Records from a dataset
══════

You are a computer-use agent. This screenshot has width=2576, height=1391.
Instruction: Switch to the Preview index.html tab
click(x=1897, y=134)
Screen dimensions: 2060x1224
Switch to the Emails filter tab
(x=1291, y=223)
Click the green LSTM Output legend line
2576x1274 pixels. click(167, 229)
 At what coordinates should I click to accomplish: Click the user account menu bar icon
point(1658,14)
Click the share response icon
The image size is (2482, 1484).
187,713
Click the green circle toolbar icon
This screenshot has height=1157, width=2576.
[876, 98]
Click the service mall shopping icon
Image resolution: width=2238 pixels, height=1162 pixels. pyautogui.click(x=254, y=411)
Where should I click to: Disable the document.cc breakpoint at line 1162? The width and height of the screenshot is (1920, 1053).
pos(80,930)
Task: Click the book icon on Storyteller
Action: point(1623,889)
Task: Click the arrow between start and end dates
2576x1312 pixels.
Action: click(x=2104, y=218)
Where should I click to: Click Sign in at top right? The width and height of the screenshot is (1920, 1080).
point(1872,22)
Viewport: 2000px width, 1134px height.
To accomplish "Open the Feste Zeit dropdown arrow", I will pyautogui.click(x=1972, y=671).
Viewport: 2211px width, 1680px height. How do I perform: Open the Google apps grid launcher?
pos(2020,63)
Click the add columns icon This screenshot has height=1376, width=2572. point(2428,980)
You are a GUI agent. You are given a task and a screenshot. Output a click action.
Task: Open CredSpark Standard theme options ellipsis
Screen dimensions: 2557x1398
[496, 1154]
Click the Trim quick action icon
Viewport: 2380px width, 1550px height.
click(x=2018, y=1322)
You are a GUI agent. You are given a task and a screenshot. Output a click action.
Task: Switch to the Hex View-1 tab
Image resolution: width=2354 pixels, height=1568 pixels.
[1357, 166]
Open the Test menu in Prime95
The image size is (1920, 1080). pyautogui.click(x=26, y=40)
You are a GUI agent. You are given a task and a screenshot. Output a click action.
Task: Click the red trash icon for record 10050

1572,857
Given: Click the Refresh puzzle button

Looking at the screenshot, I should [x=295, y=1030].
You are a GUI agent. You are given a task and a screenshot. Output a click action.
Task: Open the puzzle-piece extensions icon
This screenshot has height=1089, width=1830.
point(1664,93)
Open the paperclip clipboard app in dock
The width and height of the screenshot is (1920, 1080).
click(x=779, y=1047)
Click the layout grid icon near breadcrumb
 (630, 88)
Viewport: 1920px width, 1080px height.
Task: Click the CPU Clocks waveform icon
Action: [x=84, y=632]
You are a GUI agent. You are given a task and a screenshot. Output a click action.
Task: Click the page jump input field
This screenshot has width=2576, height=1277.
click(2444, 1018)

══════

● **Exercise prompt**
Return the entries above exactly, each one complete.

● **Task response**
You are a computer-use agent. This screenshot has width=2576, height=1391.
Instruction: Switch to the Preview index.html tab
click(x=1897, y=134)
Screen dimensions: 2060x1224
Switch to the Emails filter tab
(x=1291, y=223)
Click the green LSTM Output legend line
2576x1274 pixels. click(167, 229)
 At what coordinates should I click to accomplish: Click the user account menu bar icon
point(1658,14)
Click the share response icon
The image size is (2482, 1484).
187,713
Click the green circle toolbar icon
This screenshot has height=1157, width=2576.
[876, 98]
Click the service mall shopping icon
Image resolution: width=2238 pixels, height=1162 pixels. pyautogui.click(x=254, y=411)
Where should I click to: Disable the document.cc breakpoint at line 1162? The width and height of the screenshot is (1920, 1053).
pos(80,930)
Task: Click the book icon on Storyteller
Action: point(1623,889)
Task: Click the arrow between start and end dates
2576x1312 pixels.
Action: click(x=2104, y=218)
Where should I click to: Click Sign in at top right? The width and height of the screenshot is (1920, 1080).
point(1872,22)
Viewport: 2000px width, 1134px height.
To accomplish "Open the Feste Zeit dropdown arrow", I will pyautogui.click(x=1972, y=671).
Viewport: 2211px width, 1680px height. How do I perform: Open the Google apps grid launcher?
pos(2020,63)
Click the add columns icon This screenshot has height=1376, width=2572. point(2428,980)
You are a GUI agent. You are given a task and a screenshot. Output a click action.
Task: Open CredSpark Standard theme options ellipsis
Screen dimensions: 2557x1398
[496, 1154]
Click the Trim quick action icon
Viewport: 2380px width, 1550px height.
click(x=2018, y=1322)
You are a GUI agent. You are given a task and a screenshot. Output a click action.
Task: Switch to the Hex View-1 tab
Image resolution: width=2354 pixels, height=1568 pixels.
[1357, 166]
Open the Test menu in Prime95
The image size is (1920, 1080). pyautogui.click(x=26, y=40)
You are a GUI agent. You are given a task and a screenshot. Output a click action.
Task: Click the red trash icon for record 10050

1572,857
Given: Click the Refresh puzzle button

Looking at the screenshot, I should [x=295, y=1030].
You are a GUI agent. You are given a task and a screenshot. Output a click action.
Task: Open the puzzle-piece extensions icon
This screenshot has height=1089, width=1830.
point(1664,93)
Open the paperclip clipboard app in dock
The width and height of the screenshot is (1920, 1080).
click(x=779, y=1047)
Click the layout grid icon near breadcrumb
 (630, 88)
Viewport: 1920px width, 1080px height.
Task: Click the CPU Clocks waveform icon
Action: [x=84, y=632]
You are a GUI agent. You are given a task and a screenshot. Output a click action.
Task: Click the page jump input field
This screenshot has width=2576, height=1277.
click(2444, 1018)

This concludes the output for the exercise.